### Task 1
Answer these questions from the Legal Mumbo Jumbo page:
(a) What two purposes does the introduction say the lengthy agreement serves?
(b) In which city and state does the page say Ken Pellman resides?
(c) Which six words does the agreement say refer to Ken Pellman?
### Task 2
Using the Legal Mumbo Jumbo page, explain why it defines its terms and what limit it places on those definitions.

Legal Mumbo Jumbo

(Disclaimers, Terms & Conditions of Use, Confidentiality Agreement, Limitation of Liability, etc. - collectively: AGREEMENT with Ken Pellman regarding Internet / WWW / Usenet / Newsgroup / Comments / Discussions / Blogs / Instant Messages / Text Messages / E-mails, etc., a.k.a. "Don't attack my site, page, blog, Facebook, or Twitter account, steal from it, make unauthorized copies, try to get me fired from my job, assume we speak for anyone else, assume we agree with anyone else, take us to court for having a site or online presence, rely on this site or my online presence for important information, etc.")


INTRODUCTION


Some people have questioned the need for such a lengthy AGREEMENT, but we have found through experience that this AGREEMENT is indeed necessary for protection and clarification.




DEFINITION OF TERMS FOR THIS AGREEMENT


Defining these terms shall not limit their spirit or denotation, nor exclude their common denotation. Definitions are provided for the sake of clarity and emphasis.


For the purposes of this AGREEMENT:


"AGREEMENT" shall refer to the text of this page and the intended meaning(s) thereof.


"KEN PELLMAN", shall refer to a specific private, natural individual person, resident of Anaheim, California, U.S.A, citizen of The United States of America, known as Ken or Kenneth Pellman, and his usernames and handles. In this AGREEMENT and DOCUMENT, "I", "ME", "KEN", "HE", "HIS", and "MY" shall refer to KEN PELLMAN.


"CONTENT" shall include, but not me limited to: artwork, beliefs, comments, data, experiences, expressions, feelings, files, humor, ideas, images, information, items, materials, opinions, pages, pictures, policies, products, statements, terms, themes and/or thoughts.


"DOCUMENT" shall include, but is not limited to, Ken's Very Own Piece of the Web(TM) anything found at or on this site; anything with "http://www.Pellman.com", "http://www.Pellman.net", "http://www.Pellman.org", "http://www.kenversations.com", "http://www.kenversations.net", "http://www.flash.net/~kpellman", "http://home.flash.net/~kpellman", "http://kori-and-ken.blogspot.com", "http://pellman.blogspot.com", "http://www.facebook.com/pellman", or "http://www.twitter.com/pellman" as part of or the entirety of the Uniform Resource Locator (URL) at which it is found or anything uploaded, written, posted, transmitted, or copyrighted by "KEN PELLMAN", "Ken Pellman", "kpellman[at]flash[dot]net", "kpsfh@aol.com", "kpsfh[at]flash[dot]net", "kpellman[at]hwsys[dot]com", any of KEN PELLMAN's "flash.net" or "yahoo.com" accounts, texting accounts, instant messaging accounts, chats, discussion boards, or comment areas, or any variation, stage name, pseudonym, handle, or representation thereof; any CONTENT of such items.

### Entries shown
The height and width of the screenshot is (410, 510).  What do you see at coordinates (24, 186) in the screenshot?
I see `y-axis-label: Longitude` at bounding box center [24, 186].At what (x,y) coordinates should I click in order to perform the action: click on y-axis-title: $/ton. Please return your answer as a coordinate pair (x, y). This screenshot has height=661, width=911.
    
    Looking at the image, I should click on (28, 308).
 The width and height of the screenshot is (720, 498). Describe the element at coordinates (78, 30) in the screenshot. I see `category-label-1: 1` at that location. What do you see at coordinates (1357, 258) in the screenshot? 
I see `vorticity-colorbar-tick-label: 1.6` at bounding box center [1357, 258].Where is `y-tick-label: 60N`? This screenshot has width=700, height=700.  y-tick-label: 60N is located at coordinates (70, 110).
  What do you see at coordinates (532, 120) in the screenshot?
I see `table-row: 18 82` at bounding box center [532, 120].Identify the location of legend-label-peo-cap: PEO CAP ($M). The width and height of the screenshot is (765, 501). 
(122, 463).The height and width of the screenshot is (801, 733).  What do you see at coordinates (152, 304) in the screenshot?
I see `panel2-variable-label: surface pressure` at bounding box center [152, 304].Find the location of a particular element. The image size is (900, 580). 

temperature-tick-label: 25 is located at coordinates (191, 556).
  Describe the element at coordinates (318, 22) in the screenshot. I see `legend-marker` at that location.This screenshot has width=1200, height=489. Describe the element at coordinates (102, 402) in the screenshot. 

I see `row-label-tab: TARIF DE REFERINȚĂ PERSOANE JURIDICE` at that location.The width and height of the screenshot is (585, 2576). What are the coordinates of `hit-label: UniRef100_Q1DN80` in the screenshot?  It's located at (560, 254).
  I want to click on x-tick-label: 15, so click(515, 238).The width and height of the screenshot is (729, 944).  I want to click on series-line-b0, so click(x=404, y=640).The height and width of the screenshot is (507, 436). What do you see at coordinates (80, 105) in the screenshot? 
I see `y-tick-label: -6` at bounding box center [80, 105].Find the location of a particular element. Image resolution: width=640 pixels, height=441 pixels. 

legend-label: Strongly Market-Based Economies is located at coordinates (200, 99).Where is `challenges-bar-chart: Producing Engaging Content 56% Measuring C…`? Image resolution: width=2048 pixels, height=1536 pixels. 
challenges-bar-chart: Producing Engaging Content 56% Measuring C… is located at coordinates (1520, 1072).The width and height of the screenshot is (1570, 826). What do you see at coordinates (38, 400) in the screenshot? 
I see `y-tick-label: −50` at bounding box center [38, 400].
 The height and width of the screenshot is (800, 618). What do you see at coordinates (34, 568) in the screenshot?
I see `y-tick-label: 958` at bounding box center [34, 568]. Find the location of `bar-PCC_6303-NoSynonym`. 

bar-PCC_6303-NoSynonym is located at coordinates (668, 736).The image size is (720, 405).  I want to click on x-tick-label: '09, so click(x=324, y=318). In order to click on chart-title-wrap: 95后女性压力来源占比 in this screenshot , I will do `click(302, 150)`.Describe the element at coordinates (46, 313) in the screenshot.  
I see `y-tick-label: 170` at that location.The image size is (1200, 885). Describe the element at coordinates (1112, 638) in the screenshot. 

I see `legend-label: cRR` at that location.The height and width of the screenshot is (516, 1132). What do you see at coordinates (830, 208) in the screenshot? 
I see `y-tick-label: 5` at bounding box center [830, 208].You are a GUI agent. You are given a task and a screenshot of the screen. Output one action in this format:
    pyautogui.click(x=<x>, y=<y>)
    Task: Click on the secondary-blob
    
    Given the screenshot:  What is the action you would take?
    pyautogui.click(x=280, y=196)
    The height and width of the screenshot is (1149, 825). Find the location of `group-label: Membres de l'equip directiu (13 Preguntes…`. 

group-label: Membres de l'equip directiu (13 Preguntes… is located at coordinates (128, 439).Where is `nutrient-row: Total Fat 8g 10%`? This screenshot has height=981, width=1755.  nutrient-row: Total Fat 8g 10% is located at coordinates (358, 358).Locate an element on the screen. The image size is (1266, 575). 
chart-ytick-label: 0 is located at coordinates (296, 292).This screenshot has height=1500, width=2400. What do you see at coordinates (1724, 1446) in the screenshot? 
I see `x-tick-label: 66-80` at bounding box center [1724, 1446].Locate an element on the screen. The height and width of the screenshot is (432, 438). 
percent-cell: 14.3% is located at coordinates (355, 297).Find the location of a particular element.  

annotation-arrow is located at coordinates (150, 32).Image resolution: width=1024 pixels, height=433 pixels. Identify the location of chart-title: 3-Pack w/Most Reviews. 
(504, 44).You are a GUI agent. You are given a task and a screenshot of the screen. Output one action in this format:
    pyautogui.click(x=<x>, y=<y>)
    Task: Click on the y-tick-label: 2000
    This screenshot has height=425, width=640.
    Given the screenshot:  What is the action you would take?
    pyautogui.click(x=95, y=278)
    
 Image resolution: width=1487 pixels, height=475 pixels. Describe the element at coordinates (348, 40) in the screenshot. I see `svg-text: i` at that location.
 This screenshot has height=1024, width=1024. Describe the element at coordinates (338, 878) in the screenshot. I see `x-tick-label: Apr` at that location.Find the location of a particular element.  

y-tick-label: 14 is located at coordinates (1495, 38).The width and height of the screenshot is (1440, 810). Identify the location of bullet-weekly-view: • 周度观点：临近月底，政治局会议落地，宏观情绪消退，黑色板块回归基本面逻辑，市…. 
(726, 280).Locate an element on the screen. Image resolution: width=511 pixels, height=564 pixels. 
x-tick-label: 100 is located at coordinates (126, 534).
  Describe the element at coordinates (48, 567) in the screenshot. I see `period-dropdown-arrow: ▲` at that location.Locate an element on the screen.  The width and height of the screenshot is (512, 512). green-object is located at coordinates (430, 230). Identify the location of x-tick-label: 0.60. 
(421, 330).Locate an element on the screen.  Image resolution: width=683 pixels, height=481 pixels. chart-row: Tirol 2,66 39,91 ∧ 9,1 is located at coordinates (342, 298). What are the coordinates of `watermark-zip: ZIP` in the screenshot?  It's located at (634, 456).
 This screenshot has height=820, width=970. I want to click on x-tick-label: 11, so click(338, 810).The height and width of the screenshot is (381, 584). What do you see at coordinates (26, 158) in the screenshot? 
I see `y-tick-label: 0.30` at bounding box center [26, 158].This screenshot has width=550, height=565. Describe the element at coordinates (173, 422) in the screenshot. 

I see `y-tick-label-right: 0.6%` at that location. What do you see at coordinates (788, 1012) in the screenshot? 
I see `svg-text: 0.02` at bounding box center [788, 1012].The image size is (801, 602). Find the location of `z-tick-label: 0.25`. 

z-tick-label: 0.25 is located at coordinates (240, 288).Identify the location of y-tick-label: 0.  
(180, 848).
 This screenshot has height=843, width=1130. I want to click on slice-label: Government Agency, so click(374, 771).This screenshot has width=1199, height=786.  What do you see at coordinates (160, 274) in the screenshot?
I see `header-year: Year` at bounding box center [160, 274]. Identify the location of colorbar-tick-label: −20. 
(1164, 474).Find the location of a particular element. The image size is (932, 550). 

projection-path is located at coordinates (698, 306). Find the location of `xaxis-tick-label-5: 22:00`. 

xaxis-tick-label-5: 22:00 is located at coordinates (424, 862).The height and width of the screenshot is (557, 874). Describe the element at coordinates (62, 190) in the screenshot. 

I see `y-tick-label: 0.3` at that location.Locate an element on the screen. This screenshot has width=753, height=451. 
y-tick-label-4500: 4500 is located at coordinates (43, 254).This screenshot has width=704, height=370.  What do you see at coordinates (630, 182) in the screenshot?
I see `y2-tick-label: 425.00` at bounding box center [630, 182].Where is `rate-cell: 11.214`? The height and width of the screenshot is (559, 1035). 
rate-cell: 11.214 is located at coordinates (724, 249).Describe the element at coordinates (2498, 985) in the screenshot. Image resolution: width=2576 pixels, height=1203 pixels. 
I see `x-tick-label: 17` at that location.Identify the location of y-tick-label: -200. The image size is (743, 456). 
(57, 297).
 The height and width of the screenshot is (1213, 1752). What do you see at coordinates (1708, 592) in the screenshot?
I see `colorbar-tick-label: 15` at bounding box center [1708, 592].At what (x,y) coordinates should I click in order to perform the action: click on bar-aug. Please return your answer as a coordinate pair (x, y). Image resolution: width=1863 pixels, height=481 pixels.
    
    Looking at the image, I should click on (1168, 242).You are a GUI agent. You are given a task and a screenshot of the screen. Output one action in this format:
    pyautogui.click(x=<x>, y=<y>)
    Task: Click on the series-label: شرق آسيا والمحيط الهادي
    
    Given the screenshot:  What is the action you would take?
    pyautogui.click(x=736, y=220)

### Your solution 1
(a) Protection and clarification.
(b) Anaheim, California.
(c) "I", "ME", "KEN", "HE", "HIS", and "MY".

### Your solution 2
The definitions are provided for clarity and emphasis. Defining the terms does not limit their spirit or denotation, nor does it exclude their common denotation.